A 45 year old, homeless man with poly-substance use disorder, schizoaffective disorder, and hypertension, was brought in by police for assaultive and hypersexual behavior and admitted to the psychiatry service, where he was started on clozapine and given an accidental second injection of haloperidol decanoate soon after his first. Two weeks later, the patient developed fever (39.4), leukocytosis (18.7), tachycardia (109), and worsening AMS; a chest X-ray revealed left lower lobe opacity, and the patient was transferred to the medicine service for sepsis secondary to pneumonia. Clozapine was discontinued and broad-spectrum antibiotic treatment was initiated. Nonetheless the patient remained hypotensive with persistently negative blood cultures. Lower extremity DVT ultrasound was negative, and the creatine kinase peak was 94.

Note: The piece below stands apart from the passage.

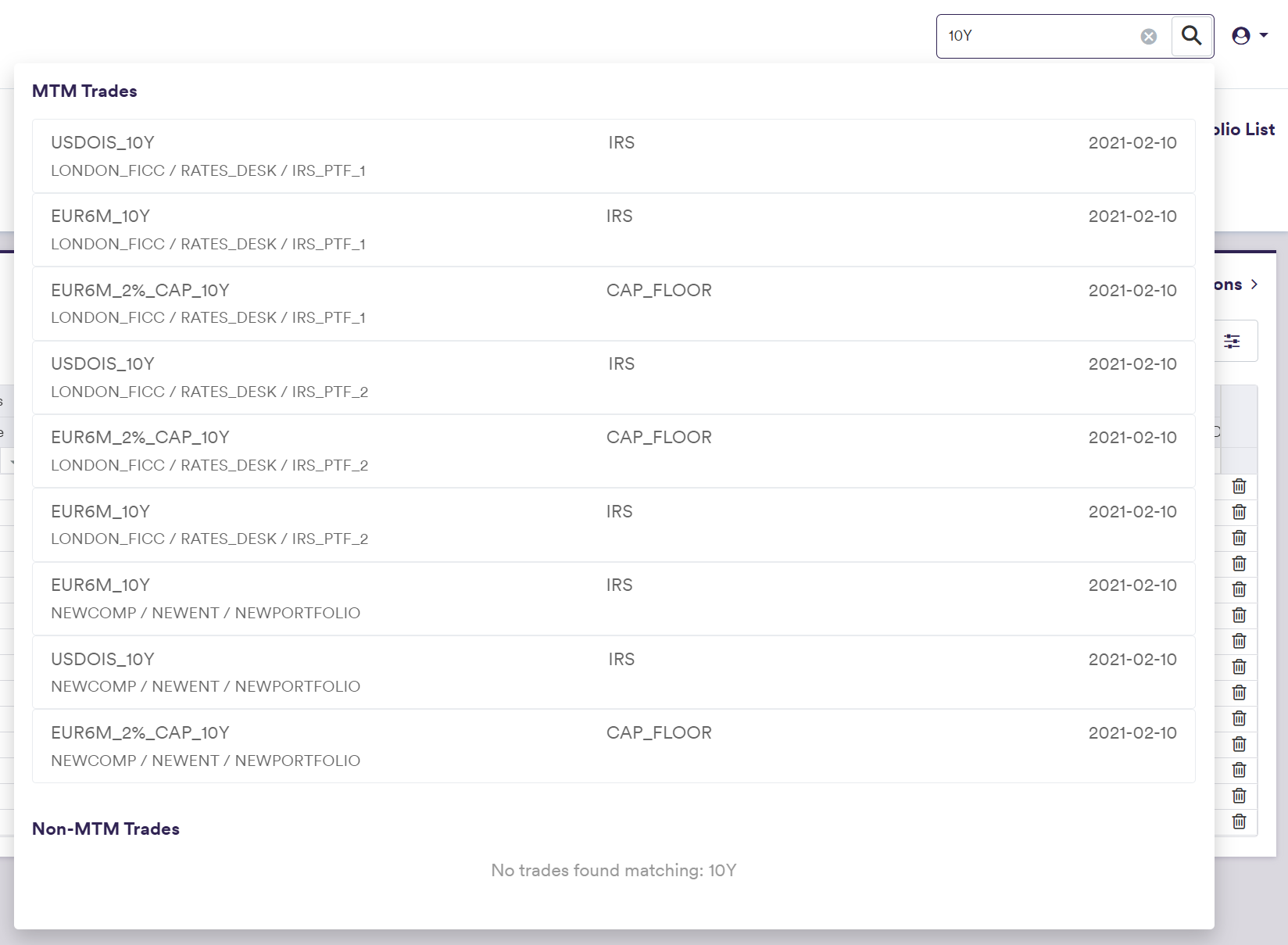The height and width of the screenshot is (945, 1288).
Task: Click the bottommost trash delete icon
Action: coord(1239,822)
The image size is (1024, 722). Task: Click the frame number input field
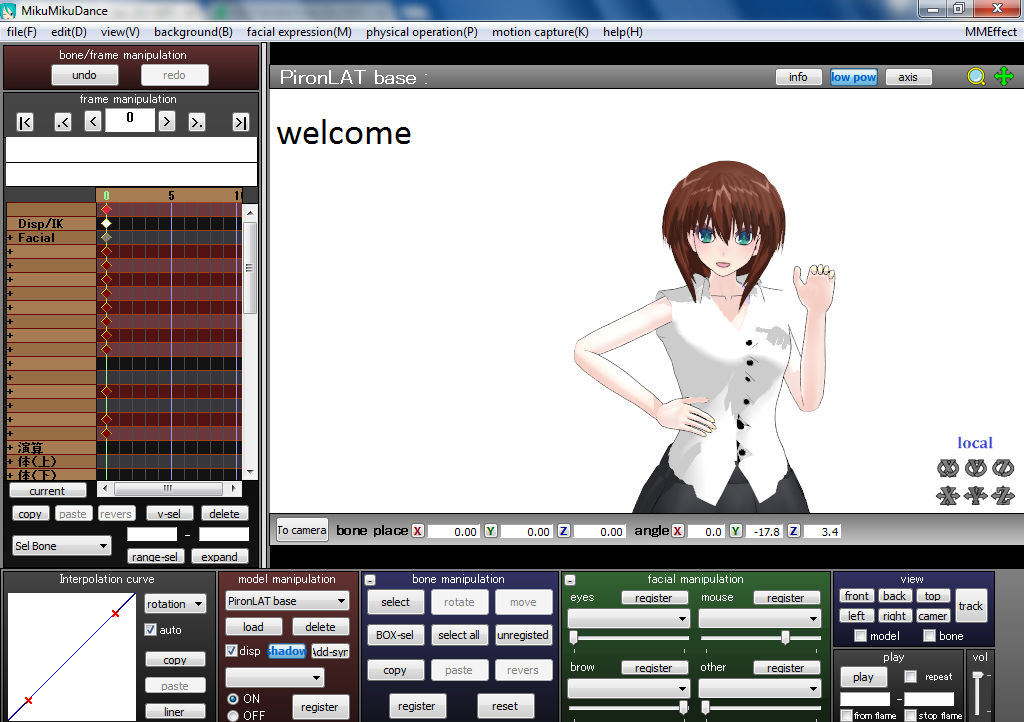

The patient was subsequently transferred to the ICU, where he was tachycardic (140 beats-per-minute) and tachypneic (44 breaths-per-minute). Chest CT angiogram, right upper quadrant ultrasound, urine cultures, and a lumbar puncture (rule out HSV encephalitis) were all negative. However, ST segment changes on EKG accompanied by a troponin leak (peak 3.02) were identified, leading to a cardiology work-up with transthoracic echocardiogram showing inferoseptal wall hypokinesis thought to be CIM. In the ICU his creatine kinase peaked at over 3,000, leading to the diagnosis of NMS, likely secondary to long acting haloperidol decanoate, leading to a prolonged disease course. Dantrolene and bromocriptine were not given due to the lack of muscular rigidity, the primary target for these agents. Finally, after two weeks of supportive treatment, the patient stabilized and returned to the psychiatry service. Differentiating between NMS and CIM proved to be an impossible challenge, in this case. Fortunately, the primary treatment for both conditions is prompt withdrawal of the offending agent and supportive therapy.
Rare complications associated with antipsychotic use, neuroleptic malignant syndrome (NMS) and clozapine-induced myocarditis (CIM) can present with similar clinical findings. Typical cases of NMS are characterized clinically by fever, muscular rigidity, altered mental status (AMS), and autonomic dysregulation; however, atypical cases may present with the absence any one of these. While CIM has been less well characterized clinically, common features include EKG changes, fever, tachycardia, dyspnea, and chest pain. Both conditions typically involve elevated creatine kinase and leukocytosis, but there are no specific biomarkers for either condition, making definitive diagnosis difficult.
This case highlights the diagnostic challenge provided by atypical NMS and CIM in the psychiatric patient. In this case there was a delay in the creatine kinase elevation that mired the clinical picture, illustrating the need for an increased clinical suspicion of NMS or CIM in patients on antipsychotics presenting with fever and leukocytosis. Additionally, differentiating between these two conditions has important psychiatric treatment implications, especially in patients who have only responded to clozapine in the past.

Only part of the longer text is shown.